Women in Tech - Thiya Reddy
Thiya joined Infoxchange in October 2020, and is currently working as a Project Manager for our service directory. Her background is in technology consulting and she’s a qualified software engineer.
Passionate about Infoxchange’s vision of providing purpose-driven technology for social justice, Thiya weaves this into her self-described ‘side hustles’, ensuring that the work she does has a positive impact on both her employees and the people using her product.
While at university, Thiya met her now-husband, Snehit. The pair embarked on an ambitious project during their second year of study – to develop point of sale software that could be utilised by small-scale hospitality businesses.
Within a few short years, more than 500 restaurants in their home country of India were successfully using their system, and their small start-up was acquired by a larger organisation in Australia.
Thiya has since gone on to build a payroll system (PAYROO) suited to small and medium-sized organisations across the community and not-for-profit sector.
The business has a focus on employing people from diverse backgrounds including those who are socio-economically disadvantaged and those with a disability.
“I have a wonderful group of employees who are based in Australia, Vietnam and India. I’ve learned a lot from them, and their talent has helped shape PAYROO into what is today”, she says.
“My personal goal is for my business to become B-CORP certified by the end of this year, meaning that it will be recognised as a positive contributor to the economy, the workforce and the community,” says Thiya.
Thiya explains that developing and growing her businesses hasn’t always been easy. Being a woman, a person of colour and from a migrant background, she often found it challenging to identify role models in the tech industry.

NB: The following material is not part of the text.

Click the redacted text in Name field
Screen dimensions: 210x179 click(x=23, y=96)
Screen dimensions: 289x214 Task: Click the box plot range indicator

“I was unsure of the breadth of opportunities in tech that didn’t just involve coding. I knew I could do more than code – I wanted to collaborate and communicate to solve problems using tech. In the end, it came down to me having confidence in myself and the skills I knew I had.”
When asked what advice she has for women and girls wanting to pursue a career in technology, Thiya emphasised the importance of understanding the breadth of opportunity in tech, and that it can involve much more than a job as a coder.
“Women can be part of the change by stepping into the industry and being there for one another in numbers,” says Thiya.
“Change and inclusivity takes time and patience, so having an optimistic attitude and resilience always pays off.”